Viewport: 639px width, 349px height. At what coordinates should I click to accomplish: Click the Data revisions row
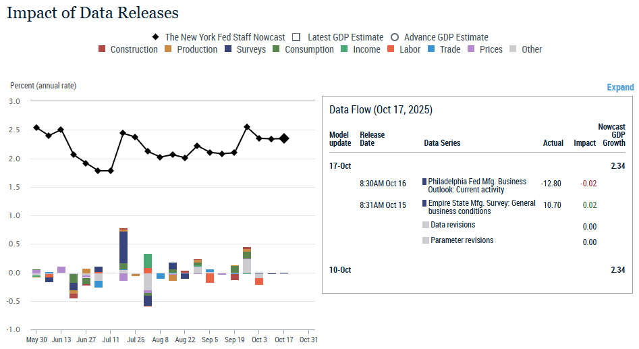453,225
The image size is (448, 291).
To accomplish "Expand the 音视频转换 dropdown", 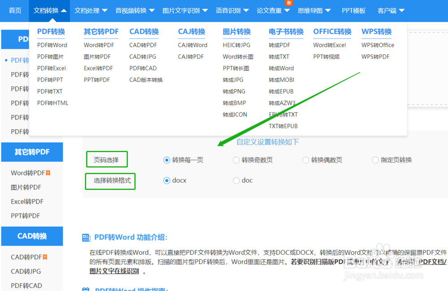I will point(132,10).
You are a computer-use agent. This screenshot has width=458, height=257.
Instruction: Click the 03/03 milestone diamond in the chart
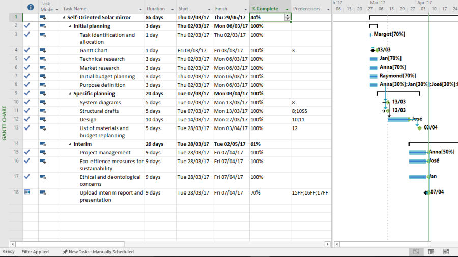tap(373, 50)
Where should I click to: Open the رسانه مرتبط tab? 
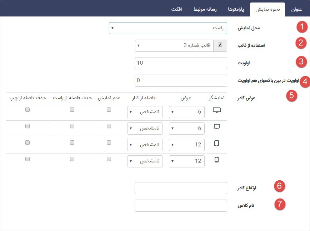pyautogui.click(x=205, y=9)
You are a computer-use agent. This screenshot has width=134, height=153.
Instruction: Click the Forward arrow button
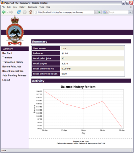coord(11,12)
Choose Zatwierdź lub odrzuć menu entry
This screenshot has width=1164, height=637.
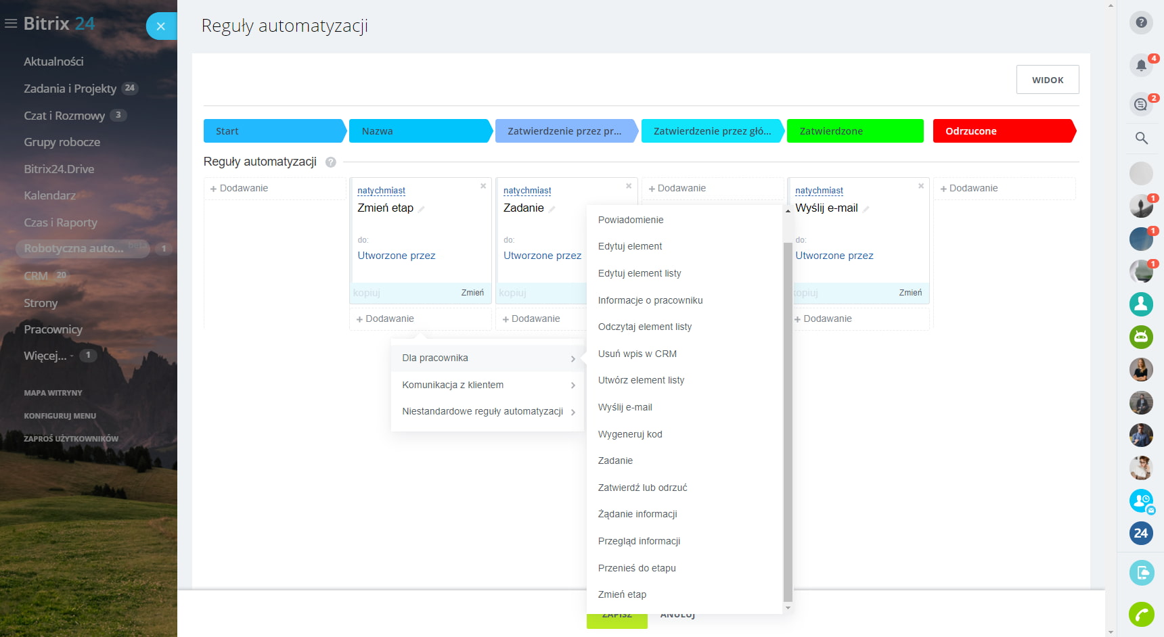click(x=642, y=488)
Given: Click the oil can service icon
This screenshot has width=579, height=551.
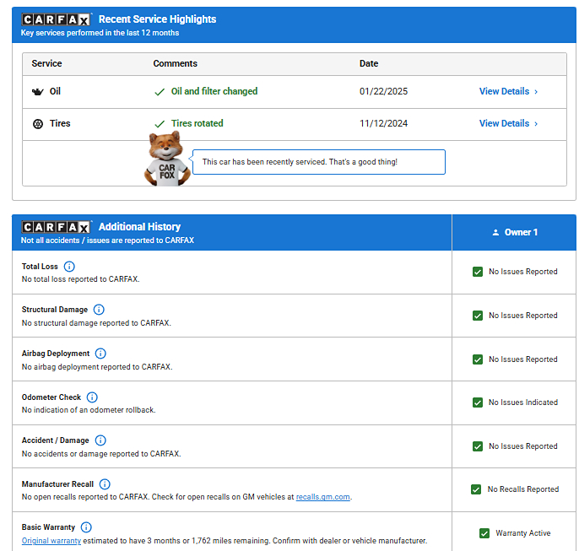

Work order:
The stretch to restate runs from the line above containing "has width=134, height=153." through the line containing "Given: Click the oil can service icon". Copy it word for word, ends included, without pictures.

Completed task:
You are a computer-use agent. This screenshot has width=134, height=153.
Instruction: Click the Forward arrow button
coord(11,12)
Choose Zatwierdź lub odrzuć menu entry
This screenshot has width=1164, height=637.
click(x=642, y=488)
Given: Click the oil can service icon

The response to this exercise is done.